Me dijo que pasáramos por esquites a Santo Domingo. De camino para allá, le conté de la mujer que había llegado al estudio: del golpe en el rostro, de los lentes ochenteros rotos, de la gabardina gastada, del milagrito venido a menos. Se cagó de risa y me dijo que si no prefería que él la atendiera:
—Ya trae mala vibra contigo.
Luego me pidió que le enseñara el milagrito. Cuando saqué el celular, me di cuenta de que la foto había salido movida. Puta madre.
Llevamos los esquites a la casa y me quedé dormida después de comer. Julián me despertó dos horas más tarde y me dijo que tenía que enseñarme algo. El departamento es chiquito, pero tenemos un escritorio en la sala que está bueno para dibujar. Sobre la mesa, dejó un dibujo, que hizo en tinta sobre papel algodón, de una mujer desnuda envuelta en llamas. Me sorprendió que lo hiciera de pura memoria:
—Está chingonsísimo.
—Déjame hacerlo yo, ándale. Le traigo muchas ganas a este.
No hubo forma de negarle el gusto. Esa noche, soñé con la misma mujer desnuda en medio de nuestro departamento, completamente incendiado. Solo me miraba.
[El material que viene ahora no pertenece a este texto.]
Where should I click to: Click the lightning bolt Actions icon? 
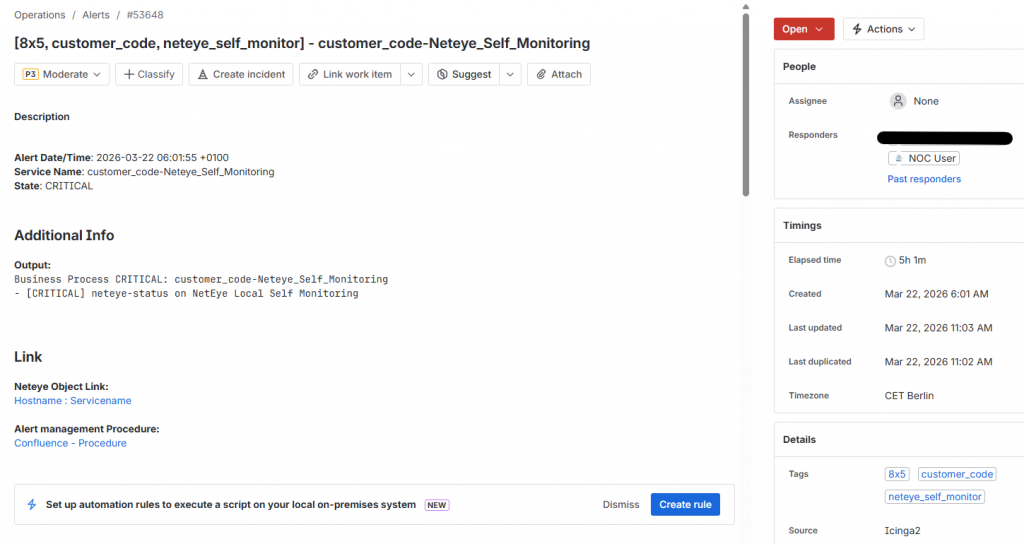(x=856, y=29)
Me desperté a la mañana siguiente, con la almohada empapada en sudor y el corazón corriendo. En ese momento, le escribí a la chava diciéndole que ya tenía su diseño listo y que la podría atender hoy mismo.
Me contestó tres minutos después:
—Llego a las tres.
Visto.
Julián se obsesionó. Además de la versión en tinta, hizo otras cuatro sobre papel bond con lápiz. Era la primera vez que lo veía así de emocionado en mucho tiempo. Nos fuimos juntos al estudio y, cuando llegó la chava, él mismo la recibió y le dijo que la iba a atender. Cerró la puerta detrás de sí y no salió de ahí en tres horas. Al terminar, la mujer emergió con la cara pálida. Tenía el brazo descubierto, completamente rojo por el trabajo recién hecho. Me di cuenta de que le lloraban los ojos.
Se acercó a donde yo estaba y me clavó la mirada encima. Cuando me volví a verla, susurró:
—Gracias.
Luego se fue. A lo lejos, escuché la sirena de una ambulancia acercándose. Me llegó un olor a tinta muy fuerte y me di cuenta de que Julián seguía ahí dentro. Lo encontré sentado con los codos apoyados sobre las rodillas. Le pregunté que si estaba bien. Se volvió a verme y me enseñó el milagrito. Le temblaban las manos:
—Cuando terminé de trabajar, me dijo que la mujer de la imagen le hablaba a veces; que le había hablado de ti. Me dijo tu cumpleaños y cuántos años tienes; en qué estación de Metrobús te bajas, en dónde vivimos y cuánto tiempo llevamos juntos… que todo se lo dijo ella.
Ahora fui yo la que me reí. Seguro vio todo eso en mis redes sociales. Antes de regresar a casa, Julián me pidió que mejor nos fuéramos en taxi.
—La chava me dijo que no es buen día para estar en lugares con mucha gente.
—Ay, Julián, no mames.
Cuando salimos del local, había dos patrullas en la calle y una ambulancia. Nomás alcancé a ver un par de piernas sobre el pavimento, atravesadas al pie de la estación. No alcancé a ver el rostro.